Lange Zeit galt Angela Merkel als unangefochtene, unangreifbare und über allem schwebende Sachwalterin und Pflegerin der europäischen Staatsräson und der deutschen Befindlichkeit in Zeiten permanenter Krise. In den Augen der deutschen Bevölkerung schien sie die deutsche Führungsrolle und Lehrmeisterschaft in Europa zu verkörpern. Sie schien sich in den vertraulichen, bürgerfernen und intransparenten EU-Strukturen pudelwohl zu fühlen.

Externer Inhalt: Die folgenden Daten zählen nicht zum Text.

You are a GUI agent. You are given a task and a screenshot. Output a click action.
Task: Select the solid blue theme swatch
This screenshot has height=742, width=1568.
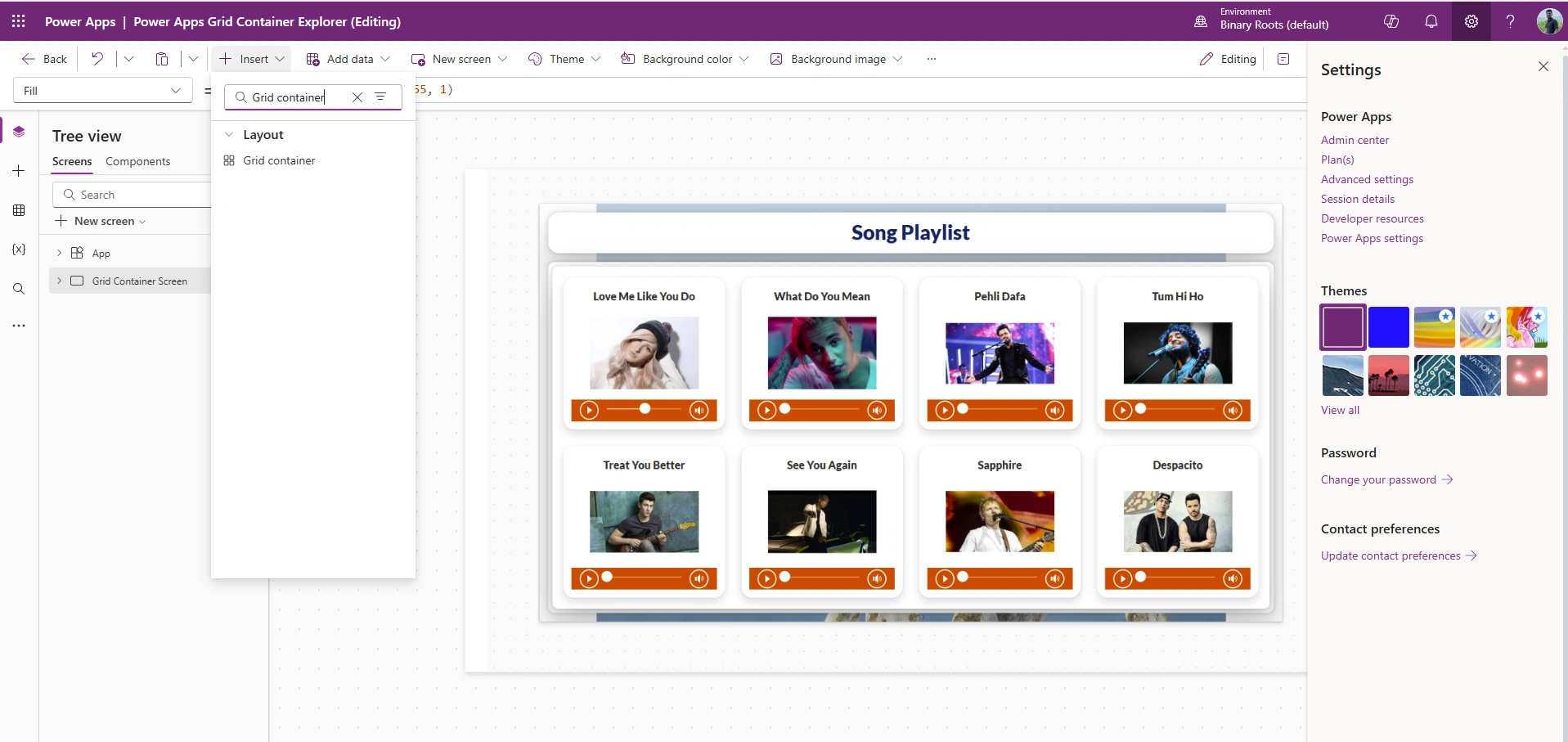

Ihr Politikstil, der die Bürger nicht allzu sehr mit komplexen Sachverhalten und abstrakten Prinzipien behelligte, traf in Deutschland auf ein cooles und laut Allensbach-Umfrage „entspannt fatalistisches" Lebensgefühl.

Jedoch wird Merkels bisherige Rolle als Gravitationszentrum und Stabilitätsanker europäischer und nationaler Regierungsgeschäfte zunehmend in Zweifel gezogen. Angesichts unbewältigter Herausforderungen durch Flüchtlingsströme, sich zuspitzender Konflikte im Euroraum und nicht zuletzt dem Brexit zeigen sich in Deutschland und Europa vermehrt Risse. Merkel mag nach wie vor „alternativlos" erscheinen, doch in den Augen einer wachsenden Zahl von Kritikern läuft ihre Zeit langsam ab. Das ist kein Wunder: Merkel steht im Zentrum eines selbstbezüglichen Politikbiotops, dessen Strategielosigkeit sich angesichts des sich auftürmenden Problemdrucks einer unkontrollierbar erscheinenden und kapitalistisch geprägten Weltunordnung ad absurdum führt.

Nach wie vor wähnen sich viele Mittelschichtsangehörige zwar in einer sozial abgesicherten und komfortablen Lage. Doch auch für sie verkörpert Merkel mehr und mehr ein ratloses politisches Establishment, das weder Zuversicht noch Sicherheit vermittelt. Den politischen Eliten gelingt es nicht, die Entwicklungspotenziale und Wanderungsbewegungen innerhalb eines als alternativlos angesehenen marktwirtschaftlichen Weltsystems für weite Teile der Bevölkerung gewinnbringend zu kanalisieren. Der Grund dafür liegt in der Anspruchslosigkeit ihrer Politik innerhalb eines bürokratisch organisierten europäischen Großraums im Rahmen der EU. Dieser fehlt es an demokratisch vermittelter Selbstverständigung. Neue Zukunftsperspektiven und Konzepte zugunsten von Wohlstand und Entwicklung für alle Bürger lassen sich so nicht generieren.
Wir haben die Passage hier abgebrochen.